Turning CO2 emissions into soil carbon is just a matter of composting. Plant matter is 50% carbon and completed humic compost is 58%. But what is composting?
Composting is the natural process of recycling organic matter, such as leaves and food scraps, into a valuable fertilizer that can enrich soil and plants. Anything that grows decomposes eventually; composting simply speeds up the process by providing an ideal environment for bacteria, fungi, and other decomposing organisms to do their work. The resulting decomposed matter, which often ends up looking like fertile garden soil, is called compost. Fondly referred to by farmers as “black gold,” compost is rich in nutrients and can be used for gardening, horticulture, and agriculture.

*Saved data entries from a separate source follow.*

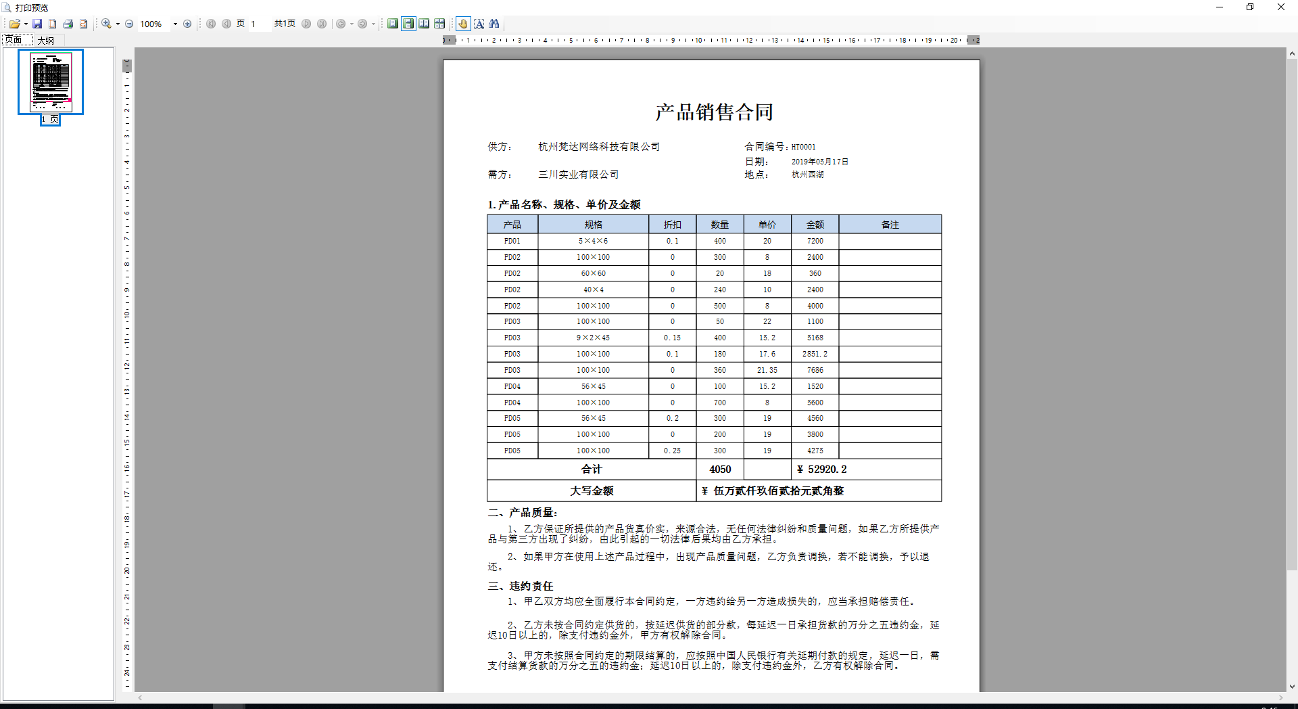The image size is (1298, 709).
Task: Click the printer icon to print
Action: [x=68, y=24]
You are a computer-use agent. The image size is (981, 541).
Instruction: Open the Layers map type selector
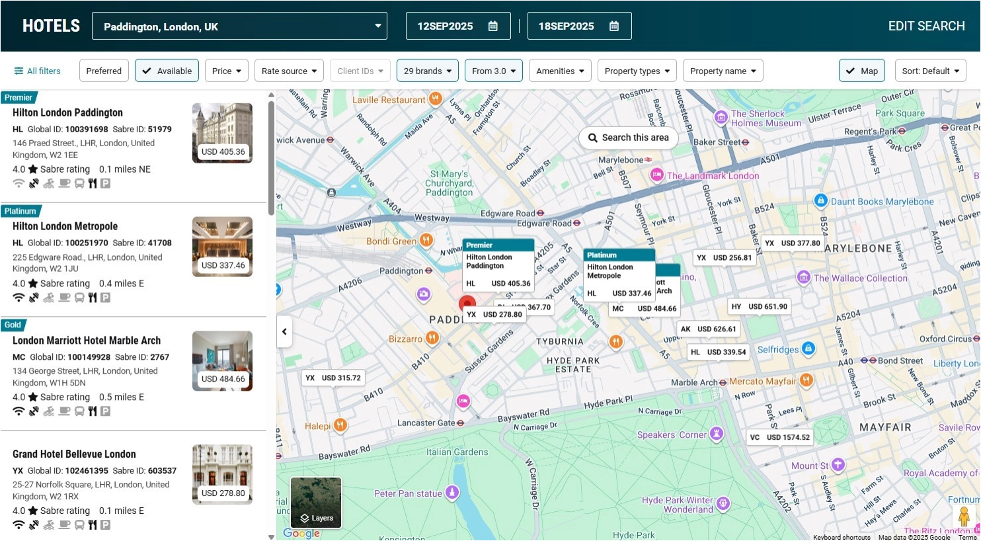click(315, 503)
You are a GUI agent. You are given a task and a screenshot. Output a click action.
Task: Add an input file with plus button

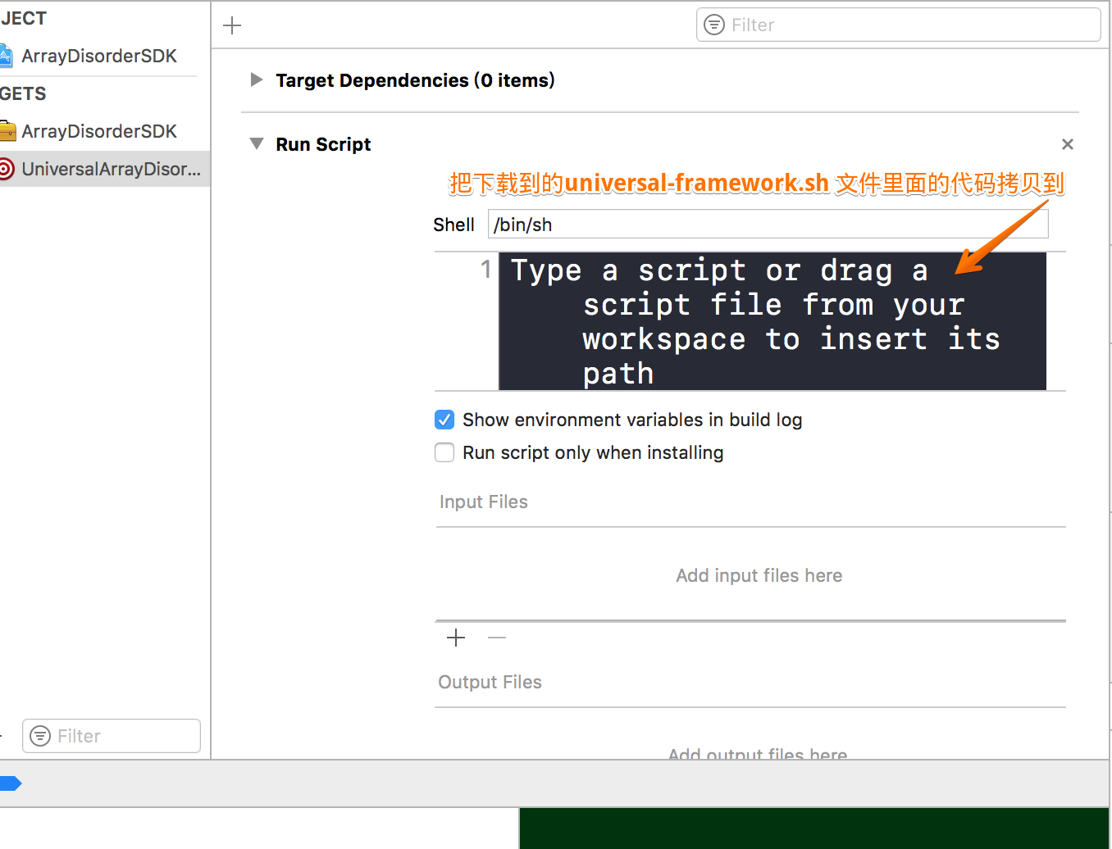(x=456, y=638)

Our biotechnology converts organic waste to healthy carbon rich soil, turning plant waste, microbes and minerals into rich humus compost, full of nutrients. However, not all compost is equal. Most communal or home composts are organic matter broken down by heat and microbes, often hot and smelly.
However biologically complete compost takes organic matter, polymerised by microbes and creates humus – new stable soil carbon. Composting is a little bit like making a cake, quality ingredients = a quality output. A good compost is only as good as the ingredients and management. Carbon-rich materials like wood chip, straw and hemp residue are mixed with garden waste and grass for nitrogen, and then activators such as manure, food waste and nitrogen fixing plants are added.

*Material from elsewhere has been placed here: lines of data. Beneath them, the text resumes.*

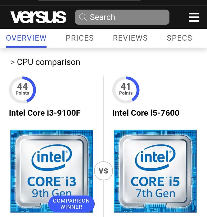
Task: Open the CPU comparison breadcrumb link
Action: click(x=49, y=62)
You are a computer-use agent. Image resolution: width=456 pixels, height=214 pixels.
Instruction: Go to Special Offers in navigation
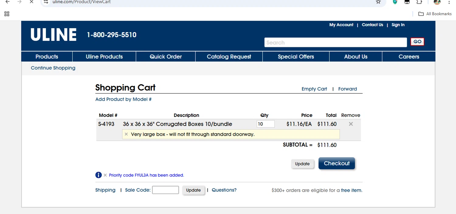coord(296,57)
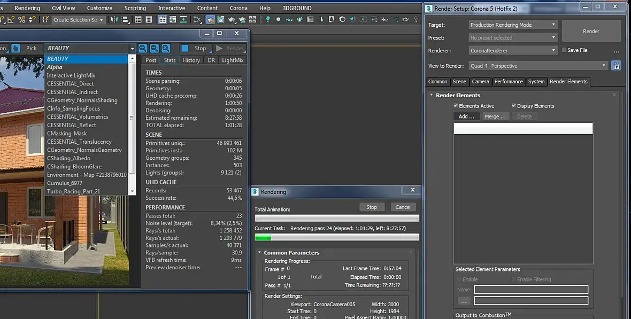Open the Target rendering mode dropdown
Viewport: 631px width, 319px height.
[513, 25]
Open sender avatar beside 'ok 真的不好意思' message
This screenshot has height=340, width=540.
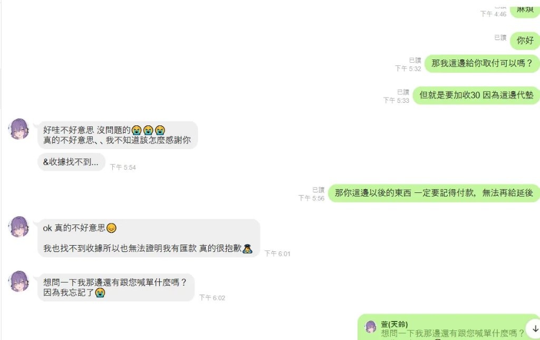[x=19, y=227]
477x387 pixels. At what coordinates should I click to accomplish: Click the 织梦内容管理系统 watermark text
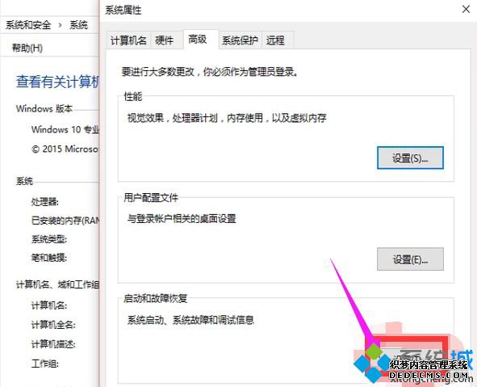(x=429, y=364)
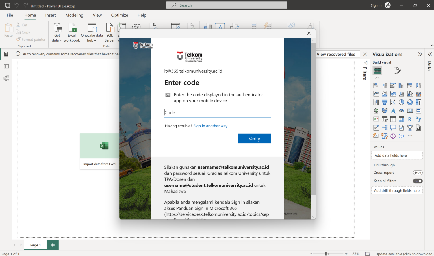Viewport: 434px width, 256px height.
Task: Switch to the Insert ribbon tab
Action: point(50,15)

Contact us at The Carbon Farm to find out more about our Composting Club, and offset some of your CO2 emissions by sequestering carbon back into your lawn. Soils have the capacity to hold more than three times more carbon than the atmosphere. Every 1% increase in soil organic matter enhances water holding capacity of soil by 50 litres per cubic metre, keeping lawns green and lush. The increased diversity of soil microbes results in improved biosecurity, or disease prevention.
Biologically complete compost is more than a fertiliser. Composting organic waste increases soil carbon rather than atmospheric CO2. Compost enables mineral and nutrient cycling and increases soil water holding capacity. Did you know that there are more microbes in one teaspoon of compost than people on our planet?
Traditionally waste has been a problem. Tomorrow, waste will provide the energy that keeps us fed.